The States’ Water Rights Act, sponsored by Sens. John Hoeven, R-N.D., and John Thune, R-S.D., easily passed the Senate in a voice vote.
If similar legislation passes in the House, it would end a dispute that has simmered for several years, drawing intense criticism from state officials and water users in North Dakota and other upper Missouri River states.
The Army Corps of Engineers moved in 2010 to implement what it calls a “storage” fee for surplus water in Missouri River reservoirs, including Lake Sakakawea in North Dakota and Lake Oahe, which is in North Dakota and South Dakota.
Officials in North Dakota and South Dakota argued that they have a right to water that naturally flows with the Missouri River, making it unnecessary to draw water stored by the reservoirs created by dams, including Garrison Dam in North Dakota.
North Dakota, which sacrificed 550,000 acres to Lake Sakakawea and Lake Oahe, argues that it is authorized to use Missouri River water under the provisions of the 1944 Flood Control Act and the 1986 Garrison Reformulation Act.
“North Dakota has fought long and hard to preserve the integrity of the Missouri River and the rights of our people to use it to support their homes and their livelihoods,” Hoeven said.
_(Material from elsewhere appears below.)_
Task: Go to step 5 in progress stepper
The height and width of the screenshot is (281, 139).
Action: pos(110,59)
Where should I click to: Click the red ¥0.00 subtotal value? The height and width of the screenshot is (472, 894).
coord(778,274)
He added: “We never would have accepted charges for this proposed fee. This solves that problem,” sparing the upper basin states from costly and protracted litigation.
“It’s definitely a step in the right direction,” said Pat Fridgen, planning director for the North Dakota State Water Commission, adding that similar action will be needed in the House.
The proposed water fee has caused a “holdup” in obtaining easements to draw water from the reservoirs, he said. Municipal, industrial, agricultural and recreational water users all would be affected by fees, officials said.
Sen. Heidi Heitkamp, D-N.D., was a co-sponsor of the act, part of the Water Resources Development Act.